*About this task*.
Keep the wording of every entry exactly as it is while leaving the pictures out of your copy.

*** Opening Dataset records ***

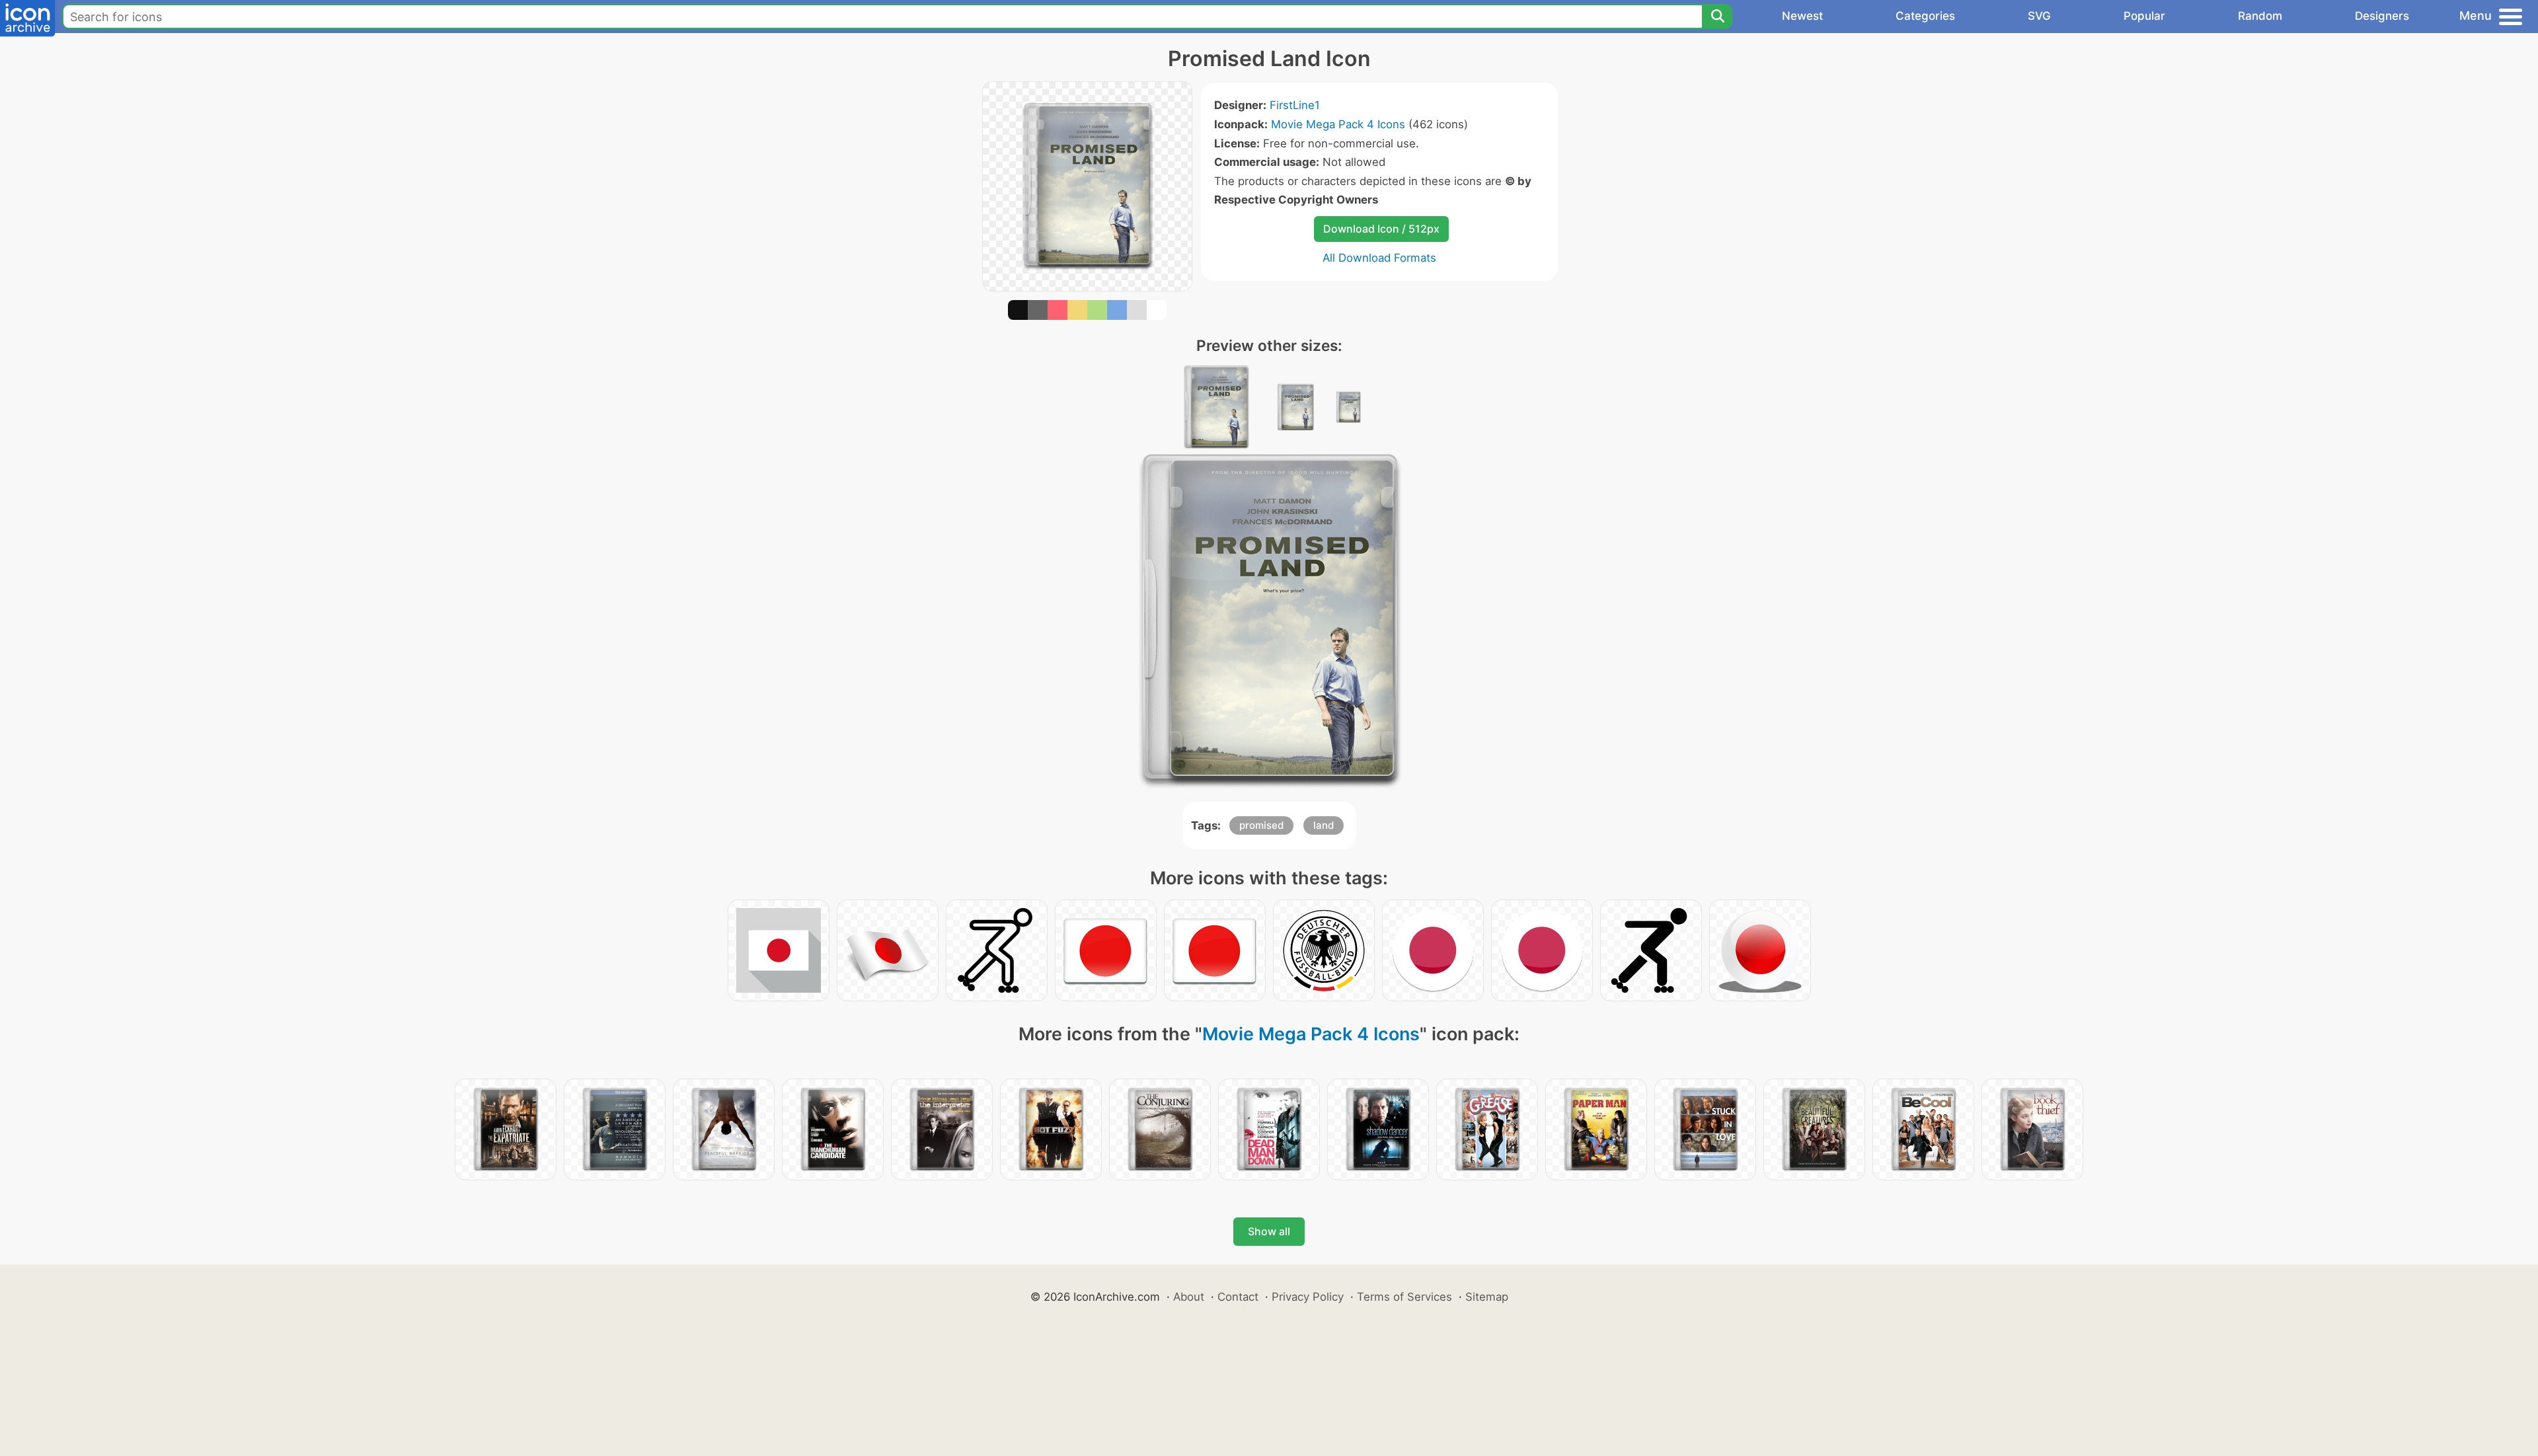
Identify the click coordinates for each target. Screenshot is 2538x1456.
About (1188, 1296)
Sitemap (1486, 1296)
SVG (2039, 15)
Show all (1269, 1231)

*** Closing Dataset records ***

*Reply*.
Identify the click coordinates for each target. Screenshot is 2538x1456.
About (1188, 1296)
Sitemap (1486, 1296)
SVG (2039, 15)
Show all (1269, 1231)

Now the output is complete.